▸ Task to carry out:
Write out, precisely and in full, each line of the material.

╭──

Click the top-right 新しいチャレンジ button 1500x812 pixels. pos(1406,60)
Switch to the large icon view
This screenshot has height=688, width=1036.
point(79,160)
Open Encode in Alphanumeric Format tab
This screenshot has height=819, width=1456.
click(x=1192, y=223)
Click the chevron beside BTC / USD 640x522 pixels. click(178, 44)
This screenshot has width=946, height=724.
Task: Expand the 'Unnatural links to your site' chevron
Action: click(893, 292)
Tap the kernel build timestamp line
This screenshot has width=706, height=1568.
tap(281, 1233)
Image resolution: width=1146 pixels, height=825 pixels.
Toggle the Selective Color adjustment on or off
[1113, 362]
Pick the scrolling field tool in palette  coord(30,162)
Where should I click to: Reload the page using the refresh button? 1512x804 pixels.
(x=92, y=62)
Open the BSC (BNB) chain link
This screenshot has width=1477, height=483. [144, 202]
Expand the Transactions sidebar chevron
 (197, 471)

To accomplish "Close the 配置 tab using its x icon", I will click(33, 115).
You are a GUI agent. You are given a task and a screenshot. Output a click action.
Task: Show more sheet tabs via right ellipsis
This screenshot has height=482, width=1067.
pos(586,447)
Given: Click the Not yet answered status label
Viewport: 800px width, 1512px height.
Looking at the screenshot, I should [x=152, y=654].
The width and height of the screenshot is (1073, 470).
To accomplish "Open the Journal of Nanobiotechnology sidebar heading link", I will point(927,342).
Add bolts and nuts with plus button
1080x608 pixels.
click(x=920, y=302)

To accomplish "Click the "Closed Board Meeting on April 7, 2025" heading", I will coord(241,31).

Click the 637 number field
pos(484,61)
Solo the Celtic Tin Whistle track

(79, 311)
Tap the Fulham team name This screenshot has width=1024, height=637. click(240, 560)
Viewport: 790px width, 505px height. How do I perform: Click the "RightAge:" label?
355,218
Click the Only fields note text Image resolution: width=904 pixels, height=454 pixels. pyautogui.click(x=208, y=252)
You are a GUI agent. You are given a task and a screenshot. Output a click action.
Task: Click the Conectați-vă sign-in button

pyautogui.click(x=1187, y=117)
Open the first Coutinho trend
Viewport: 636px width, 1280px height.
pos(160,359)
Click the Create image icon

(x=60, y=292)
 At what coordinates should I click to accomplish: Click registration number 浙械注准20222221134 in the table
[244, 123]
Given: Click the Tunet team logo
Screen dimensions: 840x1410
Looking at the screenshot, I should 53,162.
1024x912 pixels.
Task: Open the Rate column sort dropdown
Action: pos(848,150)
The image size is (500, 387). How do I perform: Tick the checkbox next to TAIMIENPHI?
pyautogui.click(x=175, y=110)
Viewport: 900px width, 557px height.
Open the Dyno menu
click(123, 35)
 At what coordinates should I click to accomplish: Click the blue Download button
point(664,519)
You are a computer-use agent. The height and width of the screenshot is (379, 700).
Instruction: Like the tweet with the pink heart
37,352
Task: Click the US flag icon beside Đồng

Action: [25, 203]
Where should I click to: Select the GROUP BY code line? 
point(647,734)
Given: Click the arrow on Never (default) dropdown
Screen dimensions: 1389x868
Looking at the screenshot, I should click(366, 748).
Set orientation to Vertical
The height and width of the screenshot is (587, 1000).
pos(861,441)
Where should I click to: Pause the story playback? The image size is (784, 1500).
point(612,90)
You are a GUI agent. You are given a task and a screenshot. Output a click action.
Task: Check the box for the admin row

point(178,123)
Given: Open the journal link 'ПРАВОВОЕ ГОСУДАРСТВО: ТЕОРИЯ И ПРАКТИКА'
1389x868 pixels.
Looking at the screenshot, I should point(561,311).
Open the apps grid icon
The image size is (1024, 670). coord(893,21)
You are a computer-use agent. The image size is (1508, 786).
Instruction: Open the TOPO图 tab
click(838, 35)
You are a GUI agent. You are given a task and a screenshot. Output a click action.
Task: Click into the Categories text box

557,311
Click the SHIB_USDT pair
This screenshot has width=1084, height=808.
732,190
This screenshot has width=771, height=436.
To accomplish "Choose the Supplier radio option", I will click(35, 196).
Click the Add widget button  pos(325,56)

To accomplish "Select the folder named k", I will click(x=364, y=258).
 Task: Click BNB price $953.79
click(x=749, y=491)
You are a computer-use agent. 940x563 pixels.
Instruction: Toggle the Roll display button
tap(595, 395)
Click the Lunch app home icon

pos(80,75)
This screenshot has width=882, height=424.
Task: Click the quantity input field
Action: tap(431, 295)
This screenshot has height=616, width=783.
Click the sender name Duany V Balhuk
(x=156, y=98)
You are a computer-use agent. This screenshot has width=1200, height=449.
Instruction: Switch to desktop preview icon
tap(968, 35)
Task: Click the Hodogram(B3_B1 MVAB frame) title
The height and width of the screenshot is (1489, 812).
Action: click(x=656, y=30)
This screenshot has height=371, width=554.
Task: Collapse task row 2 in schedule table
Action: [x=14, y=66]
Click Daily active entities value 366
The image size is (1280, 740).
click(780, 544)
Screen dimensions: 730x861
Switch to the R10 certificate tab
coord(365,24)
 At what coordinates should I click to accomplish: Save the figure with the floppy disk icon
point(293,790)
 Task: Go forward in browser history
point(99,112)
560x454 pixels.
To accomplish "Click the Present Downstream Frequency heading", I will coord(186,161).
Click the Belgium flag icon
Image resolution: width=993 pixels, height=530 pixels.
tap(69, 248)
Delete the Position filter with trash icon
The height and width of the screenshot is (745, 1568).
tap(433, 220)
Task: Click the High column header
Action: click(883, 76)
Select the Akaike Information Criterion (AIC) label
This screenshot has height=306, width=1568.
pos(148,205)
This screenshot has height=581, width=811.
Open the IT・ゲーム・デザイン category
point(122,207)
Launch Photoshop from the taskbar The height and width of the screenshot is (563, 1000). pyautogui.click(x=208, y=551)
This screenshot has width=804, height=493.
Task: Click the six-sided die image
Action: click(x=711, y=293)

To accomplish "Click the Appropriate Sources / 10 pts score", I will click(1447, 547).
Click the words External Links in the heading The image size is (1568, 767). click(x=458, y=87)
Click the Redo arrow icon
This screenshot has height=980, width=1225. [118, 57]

╰──

▸ The answer:
Click the top-right 新しいチャレンジ button 1500x812 pixels. pos(1406,60)
Switch to the large icon view
This screenshot has height=688, width=1036.
point(79,160)
Open Encode in Alphanumeric Format tab
This screenshot has height=819, width=1456.
click(x=1192, y=223)
Click the chevron beside BTC / USD 640x522 pixels. click(178, 44)
This screenshot has width=946, height=724.
Task: Expand the 'Unnatural links to your site' chevron
Action: click(893, 292)
Tap the kernel build timestamp line
This screenshot has width=706, height=1568.
tap(281, 1233)
Image resolution: width=1146 pixels, height=825 pixels.
Toggle the Selective Color adjustment on or off
[1113, 362]
Pick the scrolling field tool in palette  coord(30,162)
Where should I click to: Reload the page using the refresh button? 1512x804 pixels.
(x=92, y=62)
Open the BSC (BNB) chain link
This screenshot has width=1477, height=483. [144, 202]
Expand the Transactions sidebar chevron
 (197, 471)

To accomplish "Close the 配置 tab using its x icon", I will click(33, 115).
You are a GUI agent. You are given a task and a screenshot. Output a click action.
Task: Show more sheet tabs via right ellipsis
This screenshot has height=482, width=1067.
pos(586,447)
Given: Click the Not yet answered status label
Viewport: 800px width, 1512px height.
Looking at the screenshot, I should [x=152, y=654].
The width and height of the screenshot is (1073, 470).
To accomplish "Open the Journal of Nanobiotechnology sidebar heading link", I will point(927,342).
Add bolts and nuts with plus button
1080x608 pixels.
click(x=920, y=302)

To accomplish "Click the "Closed Board Meeting on April 7, 2025" heading", I will coord(241,31).

Click the 637 number field
pos(484,61)
Solo the Celtic Tin Whistle track

(79, 311)
Tap the Fulham team name This screenshot has width=1024, height=637. click(240, 560)
Viewport: 790px width, 505px height. How do I perform: Click the "RightAge:" label?
355,218
Click the Only fields note text Image resolution: width=904 pixels, height=454 pixels. pyautogui.click(x=208, y=252)
You are a GUI agent. You are given a task and a screenshot. Output a click action.
Task: Click the Conectați-vă sign-in button

pyautogui.click(x=1187, y=117)
Open the first Coutinho trend
Viewport: 636px width, 1280px height.
pos(160,359)
Click the Create image icon

(x=60, y=292)
 At what coordinates should I click to accomplish: Click registration number 浙械注准20222221134 in the table
[244, 123]
Given: Click the Tunet team logo
Screen dimensions: 840x1410
Looking at the screenshot, I should 53,162.
1024x912 pixels.
Task: Open the Rate column sort dropdown
Action: pos(848,150)
The image size is (500, 387). How do I perform: Tick the checkbox next to TAIMIENPHI?
pyautogui.click(x=175, y=110)
Viewport: 900px width, 557px height.
Open the Dyno menu
click(123, 35)
 At what coordinates should I click to accomplish: Click the blue Download button
point(664,519)
You are a computer-use agent. The height and width of the screenshot is (379, 700).
Instruction: Like the tweet with the pink heart
37,352
Task: Click the US flag icon beside Đồng

Action: [25, 203]
Where should I click to: Select the GROUP BY code line? 
point(647,734)
Given: Click the arrow on Never (default) dropdown
Screen dimensions: 1389x868
Looking at the screenshot, I should click(366, 748).
Set orientation to Vertical
The height and width of the screenshot is (587, 1000).
pos(861,441)
Where should I click to: Pause the story playback? The image size is (784, 1500).
point(612,90)
You are a GUI agent. You are given a task and a screenshot. Output a click action.
Task: Check the box for the admin row

point(178,123)
Given: Open the journal link 'ПРАВОВОЕ ГОСУДАРСТВО: ТЕОРИЯ И ПРАКТИКА'
1389x868 pixels.
Looking at the screenshot, I should point(561,311).
Open the apps grid icon
The image size is (1024, 670). coord(893,21)
You are a computer-use agent. The image size is (1508, 786).
Instruction: Open the TOPO图 tab
click(838, 35)
You are a GUI agent. You are given a task and a screenshot. Output a click action.
Task: Click into the Categories text box

557,311
Click the SHIB_USDT pair
This screenshot has width=1084, height=808.
732,190
This screenshot has width=771, height=436.
To accomplish "Choose the Supplier radio option", I will click(35, 196).
Click the Add widget button  pos(325,56)

To accomplish "Select the folder named k", I will click(x=364, y=258).
 Task: Click BNB price $953.79
click(x=749, y=491)
You are a computer-use agent. 940x563 pixels.
Instruction: Toggle the Roll display button
tap(595, 395)
Click the Lunch app home icon

pos(80,75)
This screenshot has width=882, height=424.
Task: Click the quantity input field
Action: tap(431, 295)
This screenshot has height=616, width=783.
Click the sender name Duany V Balhuk
(x=156, y=98)
You are a computer-use agent. This screenshot has width=1200, height=449.
Instruction: Switch to desktop preview icon
tap(968, 35)
Task: Click the Hodogram(B3_B1 MVAB frame) title
The height and width of the screenshot is (1489, 812).
Action: click(x=656, y=30)
This screenshot has height=371, width=554.
Task: Collapse task row 2 in schedule table
Action: [x=14, y=66]
Click Daily active entities value 366
The image size is (1280, 740).
click(780, 544)
Screen dimensions: 730x861
Switch to the R10 certificate tab
coord(365,24)
 At what coordinates should I click to accomplish: Save the figure with the floppy disk icon
point(293,790)
 Task: Go forward in browser history
point(99,112)
560x454 pixels.
To accomplish "Click the Present Downstream Frequency heading", I will coord(186,161).
Click the Belgium flag icon
Image resolution: width=993 pixels, height=530 pixels.
tap(69, 248)
Delete the Position filter with trash icon
The height and width of the screenshot is (745, 1568).
tap(433, 220)
Task: Click the High column header
Action: click(883, 76)
Select the Akaike Information Criterion (AIC) label
This screenshot has height=306, width=1568.
pos(148,205)
This screenshot has height=581, width=811.
Open the IT・ゲーム・デザイン category
point(122,207)
Launch Photoshop from the taskbar The height and width of the screenshot is (563, 1000). pyautogui.click(x=208, y=551)
This screenshot has width=804, height=493.
Task: Click the six-sided die image
Action: click(x=711, y=293)

To accomplish "Click the Appropriate Sources / 10 pts score", I will click(1447, 547).
Click the words External Links in the heading The image size is (1568, 767). click(x=458, y=87)
Click the Redo arrow icon
This screenshot has height=980, width=1225. [118, 57]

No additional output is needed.